The lower breakeven prices for Saudi Arabia and the UAE comes just as oil prices appear to be falling after they had remained firmly in triple-digit figures for more than a year. Most analysts now expect crude prices to fall on easing Asian demand, coupled with a crisis in EU and a slowdown in the U.S. economy.
Deutsche Bank expects Brent to average USD117 per barrel this year and USD120 per barrel next year. But the balance of risks to this forecast has changed in recent months.
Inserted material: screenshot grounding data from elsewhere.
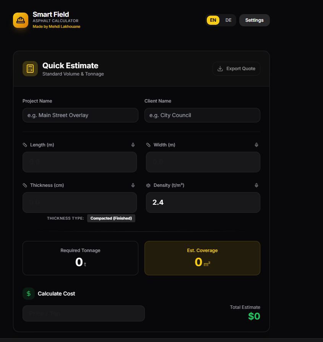The height and width of the screenshot is (342, 323).
Task: Click the Required Tonnage result card
Action: (80, 258)
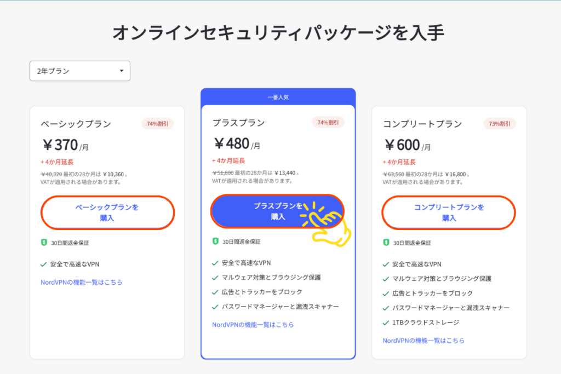The height and width of the screenshot is (374, 561).
Task: Click the 一番人気 banner above Plus plan
Action: click(x=278, y=97)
"A couple of months ago the focus was on geopolitical issues, including the potential impact of sanctions on Iran and concerns about the possible closing of the Straits of Hormuz. In the last month or so, however, concerns about the intensification of the euro crisis and faltering global growth have pushed the spot price of Brent below USD100."
UK-based Capital Economics, which often takes a more bearish stance than other investment banks, believes crude prices may well average USD85 in 2012.
"As it happens, we started this year with an end-2012 forecast of $85 for Brent, only to nudge this up to $95 in the light of the strength in the first quarter. But our forecasts have remained at the bottom of the analyst range," said Julian Jessop Chief Global Economist at CE.
While current output has risen close to capacity, the global market's tightness depends on the state of demand (which is fragile) and on stock levels (which are ample). What's more, the health of global financial markets is clearly important too.
"We are not expecting the fall-out from the break-up of the euro to be as bad as that which followed the collapse of Lehman Brothers, provided the core holds together," noted Mr. Jessop. "But it is worth remembering that the spot price of Brent fell below USD40 in early 2009."
While most of the major producers have built substantial reserves to sustain USD40 prices for a few months, a sustained period at that level will no doubt send alarm bells ringing across the oil producing world - Saudi Arabia and the UAE included.